-- Opening Marker --

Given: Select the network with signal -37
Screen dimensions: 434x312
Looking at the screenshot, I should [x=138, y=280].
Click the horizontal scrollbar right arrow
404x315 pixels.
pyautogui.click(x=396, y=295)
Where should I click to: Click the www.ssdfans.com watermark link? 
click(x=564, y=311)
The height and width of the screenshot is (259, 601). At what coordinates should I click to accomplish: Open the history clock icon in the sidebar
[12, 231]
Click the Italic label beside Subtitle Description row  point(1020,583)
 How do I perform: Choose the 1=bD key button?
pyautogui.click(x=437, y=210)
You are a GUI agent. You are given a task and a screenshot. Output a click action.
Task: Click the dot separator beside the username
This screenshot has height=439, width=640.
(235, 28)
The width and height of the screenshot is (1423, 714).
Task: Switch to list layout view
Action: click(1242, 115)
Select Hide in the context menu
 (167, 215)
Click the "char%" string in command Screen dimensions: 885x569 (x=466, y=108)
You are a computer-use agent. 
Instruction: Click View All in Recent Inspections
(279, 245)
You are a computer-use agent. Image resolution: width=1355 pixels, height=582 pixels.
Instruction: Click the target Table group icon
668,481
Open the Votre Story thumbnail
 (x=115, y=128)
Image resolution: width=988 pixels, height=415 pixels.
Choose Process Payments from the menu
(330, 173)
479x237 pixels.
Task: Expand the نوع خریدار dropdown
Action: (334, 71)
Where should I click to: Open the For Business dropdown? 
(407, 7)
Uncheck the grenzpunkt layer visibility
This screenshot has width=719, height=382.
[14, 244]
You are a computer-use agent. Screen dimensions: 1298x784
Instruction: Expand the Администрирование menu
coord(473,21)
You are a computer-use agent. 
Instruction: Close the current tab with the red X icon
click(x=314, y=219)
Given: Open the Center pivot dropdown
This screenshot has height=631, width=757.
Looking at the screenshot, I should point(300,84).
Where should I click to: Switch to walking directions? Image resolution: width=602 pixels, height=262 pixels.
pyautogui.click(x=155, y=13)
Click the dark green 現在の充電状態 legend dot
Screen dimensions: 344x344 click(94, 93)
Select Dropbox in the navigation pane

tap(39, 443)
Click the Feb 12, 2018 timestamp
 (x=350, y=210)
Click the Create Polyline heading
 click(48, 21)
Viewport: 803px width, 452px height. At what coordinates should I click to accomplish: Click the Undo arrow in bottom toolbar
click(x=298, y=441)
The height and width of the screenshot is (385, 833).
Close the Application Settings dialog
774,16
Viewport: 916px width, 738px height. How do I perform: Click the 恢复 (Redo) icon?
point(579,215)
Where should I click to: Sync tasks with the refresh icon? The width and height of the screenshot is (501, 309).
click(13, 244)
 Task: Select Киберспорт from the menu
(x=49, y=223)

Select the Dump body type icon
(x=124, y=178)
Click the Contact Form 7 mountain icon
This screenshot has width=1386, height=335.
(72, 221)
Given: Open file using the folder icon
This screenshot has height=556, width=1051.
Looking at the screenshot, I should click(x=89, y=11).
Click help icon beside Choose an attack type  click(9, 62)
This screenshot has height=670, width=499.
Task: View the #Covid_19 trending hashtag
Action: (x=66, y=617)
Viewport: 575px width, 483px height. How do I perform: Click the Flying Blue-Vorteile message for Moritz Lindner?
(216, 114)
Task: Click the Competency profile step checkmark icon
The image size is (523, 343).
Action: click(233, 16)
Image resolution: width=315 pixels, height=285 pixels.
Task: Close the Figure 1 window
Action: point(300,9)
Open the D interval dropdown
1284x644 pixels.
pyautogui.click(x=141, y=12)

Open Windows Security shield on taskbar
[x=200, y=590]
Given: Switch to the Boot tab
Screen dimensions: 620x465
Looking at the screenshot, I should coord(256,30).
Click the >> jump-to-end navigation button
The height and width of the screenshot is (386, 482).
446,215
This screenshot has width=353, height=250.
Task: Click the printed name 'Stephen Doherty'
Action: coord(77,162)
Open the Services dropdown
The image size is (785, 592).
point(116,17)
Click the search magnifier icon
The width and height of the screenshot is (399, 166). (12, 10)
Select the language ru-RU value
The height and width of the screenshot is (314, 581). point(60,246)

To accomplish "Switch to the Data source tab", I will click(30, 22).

-- Closing Marker --

EXERCISE BRIEF
All that belongs in the answer is an exact copy of the lines from the start of the records above through the line with "Task: Click the dot".

ANSWER SPACE
Given: Select the network with signal -37
Screen dimensions: 434x312
Looking at the screenshot, I should [x=138, y=280].
Click the horizontal scrollbar right arrow
404x315 pixels.
pyautogui.click(x=396, y=295)
Where should I click to: Click the www.ssdfans.com watermark link? 
click(x=564, y=311)
The height and width of the screenshot is (259, 601). At what coordinates should I click to accomplish: Open the history clock icon in the sidebar
[12, 231]
Click the Italic label beside Subtitle Description row  point(1020,583)
 How do I perform: Choose the 1=bD key button?
pyautogui.click(x=437, y=210)
You are a GUI agent. You are given a task and a screenshot. Output a click action.
Task: Click the dot separator beside the username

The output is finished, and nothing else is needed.